Source passage Block Start

Sermon Text: Luke 3: 7-18
They came to John seeking good news.
Seeking baptism. Salvation. John the Baptist. In the wilderness, preparing the
way of the Lord.
A people who lived in dark times –
surely we can identify with them. And we come to John as they came to John –
seeking the good news. John speaks of the wrath to come, but we come today
wondering how to flee from the wrath at hand.
John greets them with an insult –
calling them a brood of vipers. He warns them that they are being watched to
see if their trees produce fruit. He gives them the impression that they are
bad people – people who have done many bad things.
So these crowds – the crowds who have
come to see John prepare the way of the Lord – ask the next logical question,
“What then should we do?”
What should we do if what you’re
saying is true? If we are bad people and the children of bad people, what
should we do?
Now, I have to take issue with some
of what John is saying here. First of all, it’s not my personal pastoral style
to call people names. Even though John has effectively scared these people into
listening to what he has to say and even though what he has to say is,
ultimately, good news – I’m not a fan of motivating people with fear. Fear
begets fear.
In spite of John’s name-calling, I
don’t believe God creates bad people. In spite of Friday’s events in
Connecticut, I don’t believe God creates bad people. God creates people who
make choices – many good, many bad, and some incomprehensibly evil. In spite of
the choices we make, and for reasons I don’t fully undrstand, God loves us.
And although John seems to believe
God is watching closely to see if the trees of humanity bear fruit, I don’t
think God is sitting up in heaven somewhere with a sticker chart. God’s love is
unconditional. God has dreams for what our world can be, but even when we fall
way short of the mark, God’s love continues. God does not cut down trees that
fail to produce fruit. God continues to water trees, send fresh sunlight to
those trees, and send kind people to prune the trees. God never loses hope that
all trees can produce delicious fruit, given the right conditions.

Source passage Block End

§ Work to be completed: Continue the sermon on Luke 3:7-18 in the same preaching voice, starting after its final sentence about trees producing fruit.

Supplied material Block Start

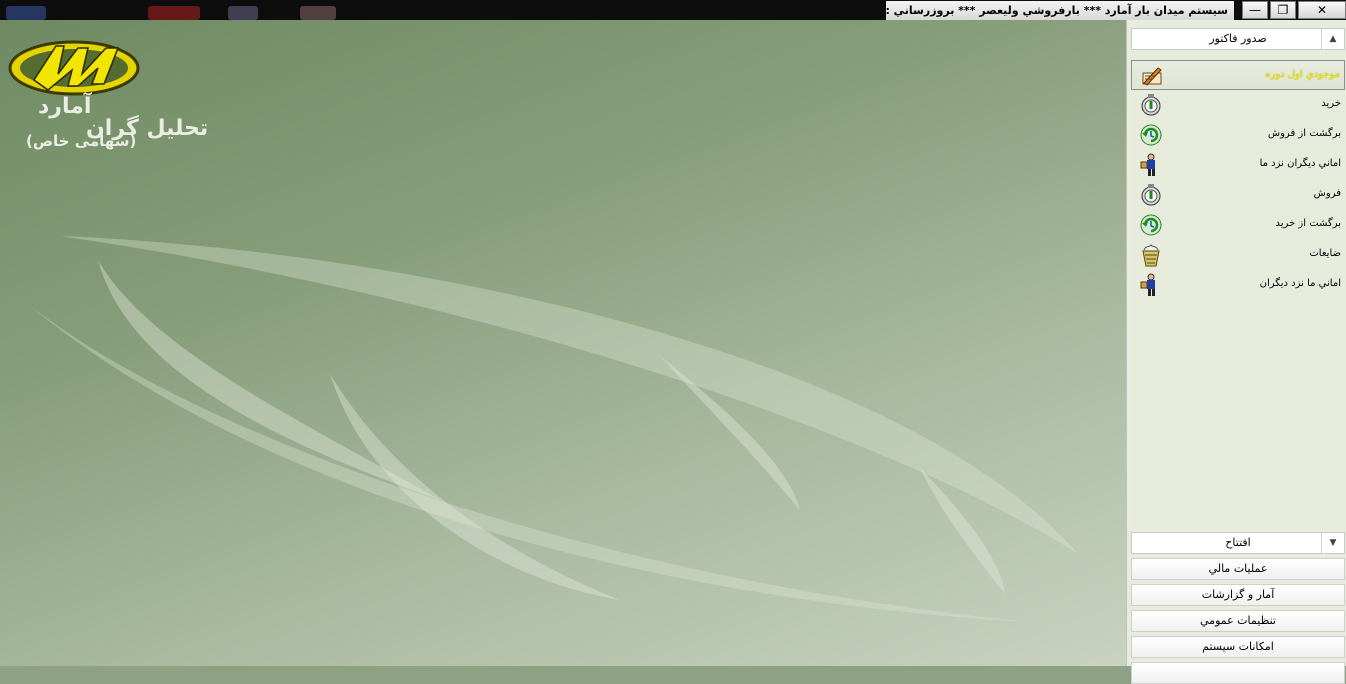 The image size is (1346, 684). What do you see at coordinates (1238, 285) in the screenshot?
I see `menu-item-our-consignment: اماني ما نزد ديگران` at bounding box center [1238, 285].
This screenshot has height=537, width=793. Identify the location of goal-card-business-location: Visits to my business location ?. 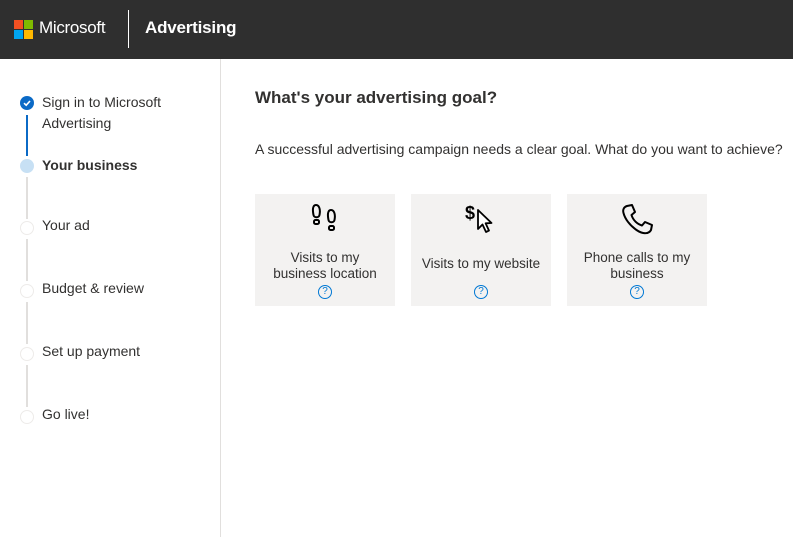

Supplied material Block End

§ Answer to this exercise:
So, John and I are not exactly on the
same page here in terms of what we believe to be true about God. You may or may
not be in agreement with him either – and that’s okay. We can still engage with
the text and find good news in it.
What John does next is simple and
brilliant. He talks to the different people who have gathered to be baptized –
average Joes and Janes, tax collectors, soldiers – and gives them concrete
advice on how to live as children of the light in the midst of some very dark
times. He tells those who have two coats that they must share with those who
have none. He tells tax collectors to be honest and fair in their dealings with
money. And he advises the soldiers to use their authority for good, not for
evil.
These answers must have satisfied the
crowds because they were immediately abuzz. People started to wonder aloud if
John might be the Messiah, not just the one who points the way to the Messiah.
But John quickly set them straight, reminding them that he was here to baptize
with water but there was another coming who was greater than he. John goes back
to the agrarian imagery again, stating that the Messiah would be the one who
would go to the threshing floor to separate the good grain from the unusable
grain and that he would burn off the chaff in an unquenchable fire.
Wait – what? Unquenchable fire? That
makes me nervous. I always tend to automatically assume any talk about
unquenchable fire is somehow directly linked to hellfire and brimstone. So
let’s take a second and look at this image of Jesus winnowing the wheat.
John’s metaphor here is that Jesus is
a laborer, preparing the wheat for use. Back before farmers used machinery to
prepare wheat, they did it manually, with the help of animals. They would
gather the wheat on the threshing floor – a large outdoor paved area located
near a barn. They would use livestock to walk on the grain and separate the
grain from the stalks and to begin to loosen the chaff from the wheat berries.
After the grain was separated, the farmer would winnow it to remove the chaff
from the berry entirely. This was why the threshing floors were outside. The
typical method was to use the breeze to help blow the lightweight chaff away
from the useable grain. Sometimes this was as simple as throwing the grain and
chaff into the air by using a winnowing fork or fan to lift the wheat off the
ground. The chaff would blow away and the wheat berries would land back on the
floor. [1] If you had a big bulk of chaff left
around, you would probably burn it just to get rid of it.
Many of us are familiar with this
separating the wheat from the chaff imagery, right? And I think the typical
assumption is that there are good people and bad people and God is going to
somehow separate them from each other and burn off the bad folks.
But that’s not how wheat works. Wheat
is all one thing. Every grain of wheat has a berry that is useful for humans
and animals. And every grain of wheat has an outer skin – a chaff that has to
come off before the grain can be used.
Sounds a little bit like a lot of
people I know. We are all a great mix of bad and good. And we all need help to
allow the best parts of ourselves to shine through.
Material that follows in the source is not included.